Top of Dataset records
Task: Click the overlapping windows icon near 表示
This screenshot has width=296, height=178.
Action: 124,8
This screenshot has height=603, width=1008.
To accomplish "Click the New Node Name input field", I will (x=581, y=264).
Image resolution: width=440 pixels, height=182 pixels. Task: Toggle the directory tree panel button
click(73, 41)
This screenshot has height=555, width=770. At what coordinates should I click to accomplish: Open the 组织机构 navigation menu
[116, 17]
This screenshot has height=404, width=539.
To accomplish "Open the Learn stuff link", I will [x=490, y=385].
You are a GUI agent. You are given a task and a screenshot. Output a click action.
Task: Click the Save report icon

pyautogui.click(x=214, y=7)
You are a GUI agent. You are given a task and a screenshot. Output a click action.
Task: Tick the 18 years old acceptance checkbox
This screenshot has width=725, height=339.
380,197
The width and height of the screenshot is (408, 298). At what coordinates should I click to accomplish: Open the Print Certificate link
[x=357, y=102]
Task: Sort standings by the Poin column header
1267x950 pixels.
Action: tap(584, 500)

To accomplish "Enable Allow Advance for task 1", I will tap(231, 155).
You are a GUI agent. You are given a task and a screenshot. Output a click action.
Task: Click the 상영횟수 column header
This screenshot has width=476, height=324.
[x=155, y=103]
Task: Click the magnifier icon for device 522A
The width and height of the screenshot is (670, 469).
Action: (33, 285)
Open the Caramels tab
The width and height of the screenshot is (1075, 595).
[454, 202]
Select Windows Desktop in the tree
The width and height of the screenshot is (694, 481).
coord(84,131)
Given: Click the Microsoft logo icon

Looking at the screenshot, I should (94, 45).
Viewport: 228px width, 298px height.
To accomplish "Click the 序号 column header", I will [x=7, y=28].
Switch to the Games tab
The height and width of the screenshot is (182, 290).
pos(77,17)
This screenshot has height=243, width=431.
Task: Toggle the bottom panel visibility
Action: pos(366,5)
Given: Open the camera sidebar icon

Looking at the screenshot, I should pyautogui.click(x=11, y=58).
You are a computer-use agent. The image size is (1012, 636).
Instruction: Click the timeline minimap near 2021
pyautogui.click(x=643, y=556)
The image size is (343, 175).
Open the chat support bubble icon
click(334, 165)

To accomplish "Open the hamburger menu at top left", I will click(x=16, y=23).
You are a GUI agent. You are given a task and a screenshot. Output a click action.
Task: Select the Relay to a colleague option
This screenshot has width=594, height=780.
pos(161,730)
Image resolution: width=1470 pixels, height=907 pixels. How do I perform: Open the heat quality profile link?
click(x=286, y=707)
Bottom of Dataset records
| Task details |
For each line shown above, write an exact copy.

| Response |
Task: Click the overlapping windows icon near 表示
This screenshot has width=296, height=178.
Action: 124,8
This screenshot has height=603, width=1008.
To accomplish "Click the New Node Name input field", I will (x=581, y=264).
Image resolution: width=440 pixels, height=182 pixels. Task: Toggle the directory tree panel button
click(73, 41)
This screenshot has height=555, width=770. At what coordinates should I click to accomplish: Open the 组织机构 navigation menu
[116, 17]
This screenshot has height=404, width=539.
To accomplish "Open the Learn stuff link", I will [x=490, y=385].
You are a GUI agent. You are given a task and a screenshot. Output a click action.
Task: Click the Save report icon

pyautogui.click(x=214, y=7)
You are a GUI agent. You are given a task and a screenshot. Output a click action.
Task: Tick the 18 years old acceptance checkbox
This screenshot has width=725, height=339.
380,197
The width and height of the screenshot is (408, 298). At what coordinates should I click to accomplish: Open the Print Certificate link
[x=357, y=102]
Task: Sort standings by the Poin column header
1267x950 pixels.
Action: tap(584, 500)

To accomplish "Enable Allow Advance for task 1", I will tap(231, 155).
You are a GUI agent. You are given a task and a screenshot. Output a click action.
Task: Click the 상영횟수 column header
This screenshot has width=476, height=324.
[x=155, y=103]
Task: Click the magnifier icon for device 522A
The width and height of the screenshot is (670, 469).
Action: (33, 285)
Open the Caramels tab
The width and height of the screenshot is (1075, 595).
[454, 202]
Select Windows Desktop in the tree
The width and height of the screenshot is (694, 481).
coord(84,131)
Given: Click the Microsoft logo icon

Looking at the screenshot, I should (94, 45).
Viewport: 228px width, 298px height.
To accomplish "Click the 序号 column header", I will [x=7, y=28].
Switch to the Games tab
The height and width of the screenshot is (182, 290).
pos(77,17)
This screenshot has height=243, width=431.
Task: Toggle the bottom panel visibility
Action: pos(366,5)
Given: Open the camera sidebar icon

Looking at the screenshot, I should pyautogui.click(x=11, y=58).
You are a computer-use agent. The image size is (1012, 636).
Instruction: Click the timeline minimap near 2021
pyautogui.click(x=643, y=556)
The image size is (343, 175).
Open the chat support bubble icon
click(334, 165)

To accomplish "Open the hamburger menu at top left", I will click(x=16, y=23).
You are a GUI agent. You are given a task and a screenshot. Output a click action.
Task: Select the Relay to a colleague option
This screenshot has width=594, height=780.
pos(161,730)
Image resolution: width=1470 pixels, height=907 pixels. How do I perform: Open the heat quality profile link?
click(x=286, y=707)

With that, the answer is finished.